_PROMPT_
In the lines below, replace every "Viewport" with "Display area" and reproduce everything else unchanged.

_EXTRACTED ENTRIES_
________________________

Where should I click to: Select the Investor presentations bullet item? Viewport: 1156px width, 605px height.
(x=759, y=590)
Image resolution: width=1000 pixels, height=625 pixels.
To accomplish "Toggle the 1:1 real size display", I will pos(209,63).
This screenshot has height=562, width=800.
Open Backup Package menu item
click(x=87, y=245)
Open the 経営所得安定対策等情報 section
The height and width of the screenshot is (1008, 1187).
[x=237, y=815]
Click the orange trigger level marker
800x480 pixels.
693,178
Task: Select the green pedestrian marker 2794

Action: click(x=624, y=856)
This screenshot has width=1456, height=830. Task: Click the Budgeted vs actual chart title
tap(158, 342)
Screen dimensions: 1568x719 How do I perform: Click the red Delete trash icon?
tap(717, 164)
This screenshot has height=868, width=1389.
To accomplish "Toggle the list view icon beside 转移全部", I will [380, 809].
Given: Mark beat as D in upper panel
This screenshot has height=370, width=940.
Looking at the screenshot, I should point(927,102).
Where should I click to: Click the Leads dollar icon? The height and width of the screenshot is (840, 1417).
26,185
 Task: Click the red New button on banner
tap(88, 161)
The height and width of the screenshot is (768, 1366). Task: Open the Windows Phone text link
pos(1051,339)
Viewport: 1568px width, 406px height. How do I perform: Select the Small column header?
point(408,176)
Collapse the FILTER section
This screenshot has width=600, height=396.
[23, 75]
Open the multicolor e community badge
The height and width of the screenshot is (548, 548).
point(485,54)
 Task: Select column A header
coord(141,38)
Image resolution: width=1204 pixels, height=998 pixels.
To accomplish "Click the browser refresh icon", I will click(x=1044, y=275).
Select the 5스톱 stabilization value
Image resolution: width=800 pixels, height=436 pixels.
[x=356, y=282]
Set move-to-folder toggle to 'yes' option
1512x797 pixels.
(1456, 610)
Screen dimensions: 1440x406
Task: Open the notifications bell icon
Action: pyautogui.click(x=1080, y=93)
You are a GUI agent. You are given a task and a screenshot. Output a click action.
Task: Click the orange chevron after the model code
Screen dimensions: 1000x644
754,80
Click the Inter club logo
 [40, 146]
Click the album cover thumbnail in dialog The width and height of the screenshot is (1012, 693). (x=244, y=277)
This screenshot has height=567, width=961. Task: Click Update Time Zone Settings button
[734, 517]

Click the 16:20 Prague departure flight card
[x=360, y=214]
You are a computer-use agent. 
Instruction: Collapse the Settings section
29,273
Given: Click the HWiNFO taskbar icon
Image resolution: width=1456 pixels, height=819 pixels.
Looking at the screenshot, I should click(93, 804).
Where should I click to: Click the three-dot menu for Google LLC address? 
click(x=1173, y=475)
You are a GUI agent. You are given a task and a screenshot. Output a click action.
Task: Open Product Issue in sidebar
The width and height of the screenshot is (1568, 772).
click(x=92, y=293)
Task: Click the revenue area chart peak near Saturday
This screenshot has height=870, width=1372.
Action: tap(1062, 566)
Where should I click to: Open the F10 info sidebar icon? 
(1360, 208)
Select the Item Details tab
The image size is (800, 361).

________________________

_EXERCISE SOLUTION_
Where should I click to: Select the Investor presentations bullet item? Display area: 1156px width, 605px height.
(x=759, y=590)
Image resolution: width=1000 pixels, height=625 pixels.
To accomplish "Toggle the 1:1 real size display", I will pos(209,63).
This screenshot has height=562, width=800.
Open Backup Package menu item
click(x=87, y=245)
Open the 経営所得安定対策等情報 section
The height and width of the screenshot is (1008, 1187).
[x=237, y=815]
Click the orange trigger level marker
800x480 pixels.
693,178
Task: Select the green pedestrian marker 2794

Action: click(x=624, y=856)
This screenshot has width=1456, height=830. Task: Click the Budgeted vs actual chart title
tap(158, 342)
Screen dimensions: 1568x719 How do I perform: Click the red Delete trash icon?
tap(717, 164)
This screenshot has height=868, width=1389.
To accomplish "Toggle the list view icon beside 转移全部", I will [380, 809].
Given: Mark beat as D in upper panel
This screenshot has height=370, width=940.
Looking at the screenshot, I should point(927,102).
Where should I click to: Click the Leads dollar icon? The height and width of the screenshot is (840, 1417).
26,185
 Task: Click the red New button on banner
tap(88, 161)
The height and width of the screenshot is (768, 1366). Task: Open the Windows Phone text link
pos(1051,339)
Display area: 1568px width, 406px height. How do I perform: Select the Small column header?
point(408,176)
Collapse the FILTER section
This screenshot has width=600, height=396.
[23, 75]
Open the multicolor e community badge
The height and width of the screenshot is (548, 548).
point(485,54)
 Task: Select column A header
coord(141,38)
Image resolution: width=1204 pixels, height=998 pixels.
To accomplish "Click the browser refresh icon", I will click(x=1044, y=275).
Select the 5스톱 stabilization value
Image resolution: width=800 pixels, height=436 pixels.
[x=356, y=282]
Set move-to-folder toggle to 'yes' option
1512x797 pixels.
(1456, 610)
Screen dimensions: 1440x406
Task: Open the notifications bell icon
Action: pyautogui.click(x=1080, y=93)
You are a GUI agent. You are given a task and a screenshot. Output a click action.
Task: Click the orange chevron after the model code
Screen dimensions: 1000x644
754,80
Click the Inter club logo
 [40, 146]
Click the album cover thumbnail in dialog The width and height of the screenshot is (1012, 693). (x=244, y=277)
This screenshot has height=567, width=961. Task: Click Update Time Zone Settings button
[734, 517]

Click the 16:20 Prague departure flight card
[x=360, y=214]
You are a computer-use agent. 
Instruction: Collapse the Settings section
29,273
Given: Click the HWiNFO taskbar icon
Image resolution: width=1456 pixels, height=819 pixels.
Looking at the screenshot, I should click(93, 804).
Where should I click to: Click the three-dot menu for Google LLC address? 
click(x=1173, y=475)
You are a GUI agent. You are given a task and a screenshot. Output a click action.
Task: Open Product Issue in sidebar
The width and height of the screenshot is (1568, 772).
click(x=92, y=293)
Task: Click the revenue area chart peak near Saturday
This screenshot has height=870, width=1372.
Action: tap(1062, 566)
Where should I click to: Open the F10 info sidebar icon? 
(1360, 208)
Select the Item Details tab
The image size is (800, 361).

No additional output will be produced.